---------- Raw data
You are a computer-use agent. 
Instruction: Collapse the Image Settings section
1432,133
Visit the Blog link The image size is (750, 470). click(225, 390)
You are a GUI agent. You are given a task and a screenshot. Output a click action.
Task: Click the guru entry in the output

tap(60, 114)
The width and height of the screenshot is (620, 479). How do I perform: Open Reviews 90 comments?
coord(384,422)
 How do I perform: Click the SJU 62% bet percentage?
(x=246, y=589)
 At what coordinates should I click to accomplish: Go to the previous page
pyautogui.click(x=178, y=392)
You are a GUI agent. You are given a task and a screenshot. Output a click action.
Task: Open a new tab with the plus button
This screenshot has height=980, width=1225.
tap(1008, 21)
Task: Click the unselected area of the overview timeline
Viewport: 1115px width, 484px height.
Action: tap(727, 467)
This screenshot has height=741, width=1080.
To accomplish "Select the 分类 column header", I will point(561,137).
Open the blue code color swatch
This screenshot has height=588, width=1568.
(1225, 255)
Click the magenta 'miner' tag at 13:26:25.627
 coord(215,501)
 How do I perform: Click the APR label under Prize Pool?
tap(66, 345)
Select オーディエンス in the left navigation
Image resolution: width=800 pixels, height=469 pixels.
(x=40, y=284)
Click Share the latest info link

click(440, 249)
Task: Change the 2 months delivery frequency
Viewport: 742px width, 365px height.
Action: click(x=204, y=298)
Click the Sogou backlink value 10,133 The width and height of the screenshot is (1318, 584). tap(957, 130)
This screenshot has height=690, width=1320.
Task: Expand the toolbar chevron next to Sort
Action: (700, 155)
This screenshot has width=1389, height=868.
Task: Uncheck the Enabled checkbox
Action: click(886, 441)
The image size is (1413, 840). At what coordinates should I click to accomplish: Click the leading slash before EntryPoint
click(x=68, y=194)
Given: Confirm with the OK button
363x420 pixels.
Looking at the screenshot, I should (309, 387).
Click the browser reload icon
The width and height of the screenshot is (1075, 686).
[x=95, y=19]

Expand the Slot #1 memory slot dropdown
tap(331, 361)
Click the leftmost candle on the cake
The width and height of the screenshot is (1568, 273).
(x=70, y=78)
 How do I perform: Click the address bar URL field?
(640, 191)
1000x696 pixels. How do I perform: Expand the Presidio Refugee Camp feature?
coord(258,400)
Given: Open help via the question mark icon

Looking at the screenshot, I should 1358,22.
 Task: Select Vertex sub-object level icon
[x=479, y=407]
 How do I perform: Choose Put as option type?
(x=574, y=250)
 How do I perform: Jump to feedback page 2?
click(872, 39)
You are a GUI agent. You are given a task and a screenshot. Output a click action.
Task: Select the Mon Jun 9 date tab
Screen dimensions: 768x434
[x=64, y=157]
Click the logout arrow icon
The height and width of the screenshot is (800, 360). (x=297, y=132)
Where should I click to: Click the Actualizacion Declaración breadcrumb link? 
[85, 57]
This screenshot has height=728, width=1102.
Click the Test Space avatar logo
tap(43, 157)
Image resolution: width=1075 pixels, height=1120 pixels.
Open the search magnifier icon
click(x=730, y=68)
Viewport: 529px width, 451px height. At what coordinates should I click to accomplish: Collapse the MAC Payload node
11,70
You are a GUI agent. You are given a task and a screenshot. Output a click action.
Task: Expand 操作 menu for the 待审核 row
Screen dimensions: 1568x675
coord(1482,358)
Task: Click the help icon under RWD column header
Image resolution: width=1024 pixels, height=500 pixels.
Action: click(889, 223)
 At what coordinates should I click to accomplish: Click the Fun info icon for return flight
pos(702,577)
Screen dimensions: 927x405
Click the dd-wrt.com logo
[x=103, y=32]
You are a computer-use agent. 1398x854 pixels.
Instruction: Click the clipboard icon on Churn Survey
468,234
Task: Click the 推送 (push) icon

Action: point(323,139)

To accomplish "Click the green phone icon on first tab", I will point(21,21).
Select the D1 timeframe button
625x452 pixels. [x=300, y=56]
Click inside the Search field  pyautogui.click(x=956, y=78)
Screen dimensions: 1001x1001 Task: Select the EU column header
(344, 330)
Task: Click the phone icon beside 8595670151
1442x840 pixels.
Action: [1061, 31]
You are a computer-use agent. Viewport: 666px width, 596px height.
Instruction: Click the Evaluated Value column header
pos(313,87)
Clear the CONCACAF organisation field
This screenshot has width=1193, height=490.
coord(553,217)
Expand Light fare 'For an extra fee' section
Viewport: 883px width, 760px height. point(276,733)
--------------------
Task =
The material above should be retyped in full, exactly as given.

Result of the exercise =
You are a computer-use agent. 
Instruction: Collapse the Image Settings section
1432,133
Visit the Blog link The image size is (750, 470). click(225, 390)
You are a GUI agent. You are given a task and a screenshot. Output a click action.
Task: Click the guru entry in the output

tap(60, 114)
The width and height of the screenshot is (620, 479). How do I perform: Open Reviews 90 comments?
coord(384,422)
 How do I perform: Click the SJU 62% bet percentage?
(x=246, y=589)
 At what coordinates should I click to accomplish: Go to the previous page
pyautogui.click(x=178, y=392)
You are a GUI agent. You are given a task and a screenshot. Output a click action.
Task: Open a new tab with the plus button
This screenshot has height=980, width=1225.
tap(1008, 21)
Task: Click the unselected area of the overview timeline
Viewport: 1115px width, 484px height.
Action: tap(727, 467)
This screenshot has height=741, width=1080.
To accomplish "Select the 分类 column header", I will point(561,137).
Open the blue code color swatch
This screenshot has height=588, width=1568.
(1225, 255)
Click the magenta 'miner' tag at 13:26:25.627
 coord(215,501)
 How do I perform: Click the APR label under Prize Pool?
tap(66, 345)
Select オーディエンス in the left navigation
Image resolution: width=800 pixels, height=469 pixels.
(x=40, y=284)
Click Share the latest info link

click(440, 249)
Task: Change the 2 months delivery frequency
Viewport: 742px width, 365px height.
Action: click(x=204, y=298)
Click the Sogou backlink value 10,133 The width and height of the screenshot is (1318, 584). tap(957, 130)
This screenshot has height=690, width=1320.
Task: Expand the toolbar chevron next to Sort
Action: (700, 155)
This screenshot has width=1389, height=868.
Task: Uncheck the Enabled checkbox
Action: click(886, 441)
The image size is (1413, 840). At what coordinates should I click to accomplish: Click the leading slash before EntryPoint
click(x=68, y=194)
Given: Confirm with the OK button
363x420 pixels.
Looking at the screenshot, I should (309, 387).
Click the browser reload icon
The width and height of the screenshot is (1075, 686).
[x=95, y=19]

Expand the Slot #1 memory slot dropdown
tap(331, 361)
Click the leftmost candle on the cake
The width and height of the screenshot is (1568, 273).
(x=70, y=78)
 How do I perform: Click the address bar URL field?
(640, 191)
1000x696 pixels. How do I perform: Expand the Presidio Refugee Camp feature?
coord(258,400)
Given: Open help via the question mark icon

Looking at the screenshot, I should 1358,22.
 Task: Select Vertex sub-object level icon
[x=479, y=407]
 How do I perform: Choose Put as option type?
(x=574, y=250)
 How do I perform: Jump to feedback page 2?
click(872, 39)
You are a GUI agent. You are given a task and a screenshot. Output a click action.
Task: Select the Mon Jun 9 date tab
Screen dimensions: 768x434
[x=64, y=157]
Click the logout arrow icon
The height and width of the screenshot is (800, 360). (x=297, y=132)
Where should I click to: Click the Actualizacion Declaración breadcrumb link? 
[85, 57]
This screenshot has height=728, width=1102.
Click the Test Space avatar logo
tap(43, 157)
Image resolution: width=1075 pixels, height=1120 pixels.
Open the search magnifier icon
click(x=730, y=68)
Viewport: 529px width, 451px height. At what coordinates should I click to accomplish: Collapse the MAC Payload node
11,70
You are a GUI agent. You are given a task and a screenshot. Output a click action.
Task: Expand 操作 menu for the 待审核 row
Screen dimensions: 1568x675
coord(1482,358)
Task: Click the help icon under RWD column header
Image resolution: width=1024 pixels, height=500 pixels.
Action: click(889, 223)
 At what coordinates should I click to accomplish: Click the Fun info icon for return flight
pos(702,577)
Screen dimensions: 927x405
Click the dd-wrt.com logo
[x=103, y=32]
You are a computer-use agent. 1398x854 pixels.
Instruction: Click the clipboard icon on Churn Survey
468,234
Task: Click the 推送 (push) icon

Action: point(323,139)

To accomplish "Click the green phone icon on first tab", I will point(21,21).
Select the D1 timeframe button
625x452 pixels. [x=300, y=56]
Click inside the Search field  pyautogui.click(x=956, y=78)
Screen dimensions: 1001x1001 Task: Select the EU column header
(344, 330)
Task: Click the phone icon beside 8595670151
1442x840 pixels.
Action: [1061, 31]
You are a computer-use agent. Viewport: 666px width, 596px height.
Instruction: Click the Evaluated Value column header
pos(313,87)
Clear the CONCACAF organisation field
This screenshot has width=1193, height=490.
coord(553,217)
Expand Light fare 'For an extra fee' section
Viewport: 883px width, 760px height. point(276,733)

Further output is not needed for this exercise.